In 2021, the Vera and Donald Blinken Open Society Archives (Blinken OSA) endorsed the Guiding Principles for Safe Havens for Archives at Risk, publishing its unofficial Hungarian translation. Understanding history can be hampered not only by physical risks (whether natural disasters, negligence, or intentional harm), but also by restrictions on their accessibility. As an archives committed to free access, we denounce any restriction on research freedom and on dealing with the past.

Blinken OSA, one of the largest Cold War and human rights archives in the world, is an open-access facility committed to making research materials available to researchers and the wider public free of charge.

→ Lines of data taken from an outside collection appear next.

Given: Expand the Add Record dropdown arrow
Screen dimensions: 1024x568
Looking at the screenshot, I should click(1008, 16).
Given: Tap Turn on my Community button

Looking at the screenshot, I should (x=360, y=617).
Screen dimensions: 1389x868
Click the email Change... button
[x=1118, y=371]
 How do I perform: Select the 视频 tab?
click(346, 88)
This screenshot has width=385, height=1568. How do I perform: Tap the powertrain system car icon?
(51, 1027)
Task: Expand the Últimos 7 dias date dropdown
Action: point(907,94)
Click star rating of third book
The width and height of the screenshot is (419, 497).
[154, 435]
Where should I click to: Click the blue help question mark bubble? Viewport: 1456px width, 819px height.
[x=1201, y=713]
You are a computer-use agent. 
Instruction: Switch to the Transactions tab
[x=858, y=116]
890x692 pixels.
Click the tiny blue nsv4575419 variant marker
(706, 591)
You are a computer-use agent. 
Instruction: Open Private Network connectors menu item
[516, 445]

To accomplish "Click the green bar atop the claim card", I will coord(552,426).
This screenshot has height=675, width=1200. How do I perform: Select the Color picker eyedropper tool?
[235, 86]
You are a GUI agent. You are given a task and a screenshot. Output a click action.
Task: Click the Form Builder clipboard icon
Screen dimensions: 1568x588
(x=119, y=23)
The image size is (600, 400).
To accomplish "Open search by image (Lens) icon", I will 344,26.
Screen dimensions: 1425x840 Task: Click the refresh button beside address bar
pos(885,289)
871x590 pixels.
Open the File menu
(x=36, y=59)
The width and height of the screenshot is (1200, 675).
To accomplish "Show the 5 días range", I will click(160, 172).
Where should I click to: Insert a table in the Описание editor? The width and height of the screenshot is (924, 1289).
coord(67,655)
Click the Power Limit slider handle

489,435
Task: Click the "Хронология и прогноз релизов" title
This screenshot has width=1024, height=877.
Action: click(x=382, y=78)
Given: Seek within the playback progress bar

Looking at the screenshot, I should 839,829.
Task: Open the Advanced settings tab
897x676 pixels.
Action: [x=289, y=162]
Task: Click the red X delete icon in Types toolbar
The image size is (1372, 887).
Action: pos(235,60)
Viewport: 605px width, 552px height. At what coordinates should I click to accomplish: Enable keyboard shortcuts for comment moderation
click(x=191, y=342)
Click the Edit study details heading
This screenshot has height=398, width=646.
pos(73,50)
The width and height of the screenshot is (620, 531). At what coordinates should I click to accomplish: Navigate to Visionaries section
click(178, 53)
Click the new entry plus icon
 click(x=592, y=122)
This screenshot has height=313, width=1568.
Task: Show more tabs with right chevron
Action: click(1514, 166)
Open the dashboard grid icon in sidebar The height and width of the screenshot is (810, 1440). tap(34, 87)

As consequence of the logic of the Cold War, we preserve the verbatim transcripts of the 1951–1994 political and news broadcasts of Magyar Rádió. The records covering forty-three years of radio broadcasts were created at the Radio Free Europe/Radio Liberty (RFE/RL) Research Institute in Munich. As radio served as the primary source of information for most of the second half of the 20th century, it was also an essential tool of state propaganda in the Eastern Bloc; this is why RFE/RL monitored the Hungarian Radio from the other side of the Iron Curtain, and for the same reason we consider the access to the Magyar Rádió archives instrumental today. The transcripts from 1951 to 1994, preserved in 497 archival boxes at Blinken OSA, are available in our Research Room, with a free registration. We are also striving to make the documents accessible online:

  • We have already digitized the transcripts from 1988 to 1990, which are available on our website.
  • The transcripts for the year 1989 are also integrated into our website Will There be a 1989?, a curated collection aggregating different primary sources on the year of the Hungarian regime change.
  • In a blog post, we’ve published the full transcripts of the broadcasts of October 23 and 24, 1956.